### Exercices:
a: Transcrivez le passage de l'extrait d'entretien compris entre "Je pense qu’on" et "LA JORDANIE ?", bornes incluses.
b: Répondez brièvement, d'après l'extrait d'entretien :
(i) Sur qui Netanyahu a-t-il tout misé s'agissant des USA ?
(ii) Combien de citoyens jordaniens l'officier de sécurité israélien avait-il tués ?
(iii) Dans quelle ville se trouvait l'appartement appartenant à l'ambassade d'Israël ?

### Document source:

········

Les raisons je pense tiennent au contexte électoral en Israël et à une prudence de la part des Emirats qui, c’est normal, s’efforcent de ménager l’avenir, ce que n’a pas su faire Netanyahu s’agissant des USA, lui qui a tout misé sur Trump et les Républicains. Bien entendu, les accords d’Abraham ne sont pas remis en cause ni le « relativisme » de la question palestinienne, qui n’a pas disparu pour autant des considérations des Etats arabes impliqués dans ces accords. Simplement la Palestine n’est plus, n’est pas l’unique facteur de décision. On le constate à partir des positions de ces Etats vis à vis du conflit actuel. Il y a eu comme vous l’ avez noté l’accueil en fanfare d’un officier de sécurité israélien qui avait tué deux citoyens jordaniens dans des circonstances peu claires dans un appartement appartenant à l’ambassade d’Israël à Amman. Un dédommagement très élevé avait été accordé aux victimes mais l’officier n’avait pas été jugé par un tribunal israélien, comme Amman avait exigé, comme vous avez précisé.

COMMENT EXPLIQUEZ- VOUS CE COMPORTEMENT HOSTILE À LA PAIX ADOPTÉ PAR NETANYAHU ?

Je pense qu’on peut faire l’économie de cette question: on a déjà parlé de la Jordanie

NETANYAHU EST IL UN INTERLOCUTEUR CRÉDIBLE POUR LA PAIX, LUI QUI A INTERDIT LES VOLS POUR LA JORDANIE ?

········

### Données fournies:
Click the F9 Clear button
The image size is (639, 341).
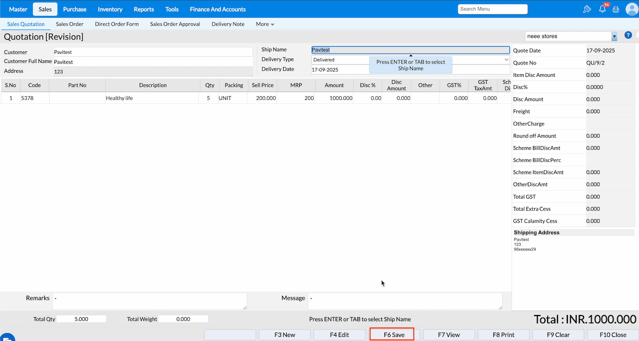coord(558,335)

········

### Corrigés:
a:
Je pense qu’on peut faire l’économie de cette question: on a déjà parlé de la Jordanie

NETANYAHU EST IL UN INTERLOCUTEUR CRÉDIBLE POUR LA PAIX, LUI QUI A INTERDIT LES VOLS POUR LA JORDANIE ?

b:
(i) Sur Trump et les Républicains.
(ii) Deux.
(iii) À Amman.